Das allgemeine Strafrecht und Strafprozessrecht gilt für Straftäter, die bei Begehung der Tat noch nicht 21 Jahre alt waren nur, wenn das Jugendgerichtsgesetz (JGG) nicht Sondervorschriften enthält.

Kinder unter 14 Jahren sind strafrechtlich nicht verantwortlich.

Jugendliche (14-17 Jährige) sind nur bedingt verantwortlich, § 1, 3 JGG. Sie müssen ihrer Entwicklung nach die erforderliche Einsicht und Willensbildungsfähigkeit besitzen.

Heranwachsende (18-21 Jährige) sind grundsätzlich voll verantwortlich. In einer Einzelfallentscheidung prüft das Gericht, ob der Heranwachsende nach seinem Reifegrad oder der Art seiner Tat einem Jugendlichen gleichzustellen ist. Wenn dem so ist, wird nach Jugendstrafrecht geurteilt (§ 105 JGG).

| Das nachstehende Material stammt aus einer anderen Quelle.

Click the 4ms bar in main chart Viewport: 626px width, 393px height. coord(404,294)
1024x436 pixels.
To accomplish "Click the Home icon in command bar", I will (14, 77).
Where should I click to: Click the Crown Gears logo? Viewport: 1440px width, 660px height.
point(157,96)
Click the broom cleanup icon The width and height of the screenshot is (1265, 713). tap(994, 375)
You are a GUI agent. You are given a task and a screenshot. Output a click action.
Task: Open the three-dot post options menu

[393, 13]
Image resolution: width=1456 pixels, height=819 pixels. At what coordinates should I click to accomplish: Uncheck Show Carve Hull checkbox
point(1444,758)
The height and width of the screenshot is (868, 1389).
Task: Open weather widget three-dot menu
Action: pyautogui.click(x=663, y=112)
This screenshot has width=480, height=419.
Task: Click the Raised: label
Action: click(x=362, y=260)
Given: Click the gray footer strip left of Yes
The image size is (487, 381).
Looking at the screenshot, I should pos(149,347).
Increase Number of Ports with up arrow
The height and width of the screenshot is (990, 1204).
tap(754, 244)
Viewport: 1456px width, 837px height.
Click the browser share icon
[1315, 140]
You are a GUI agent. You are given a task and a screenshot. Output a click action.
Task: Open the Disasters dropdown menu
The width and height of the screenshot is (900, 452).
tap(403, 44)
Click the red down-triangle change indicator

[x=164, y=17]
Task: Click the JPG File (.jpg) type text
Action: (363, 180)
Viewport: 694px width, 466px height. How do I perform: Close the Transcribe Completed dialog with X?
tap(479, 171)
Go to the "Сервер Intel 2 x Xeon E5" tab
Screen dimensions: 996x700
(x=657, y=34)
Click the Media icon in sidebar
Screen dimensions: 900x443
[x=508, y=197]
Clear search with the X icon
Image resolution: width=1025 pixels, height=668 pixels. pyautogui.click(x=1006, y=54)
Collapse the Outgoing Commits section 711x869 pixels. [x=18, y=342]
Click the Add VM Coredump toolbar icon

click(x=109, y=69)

Das Jugendstrafrecht ist vom Erziehungsgedanken geprägt. Es gibt eine Stufenfolge von Sanktionen, Erziehungsmaßregeln, Zuchtmittel und Jugendstrafe.

Im Jugendstrafverfahren werden – vor allem bei Ersttätern – viele Verfahren auch ohne Gerichtsverhandlung erledigt. Neben einer bloßen Ermahnung und Einstellung des Verfahrens (§ 47 JGG) durch den Staatsanwalt kann auch der Richter leichtere Erziehungsmaßregeln oder Zuchtmittel durch Beschluss anordnen (§§ 45, 48 JGG). Als Hilfe für das Gericht sieht § 38 JGG die Jugendgerichtshilfe vor.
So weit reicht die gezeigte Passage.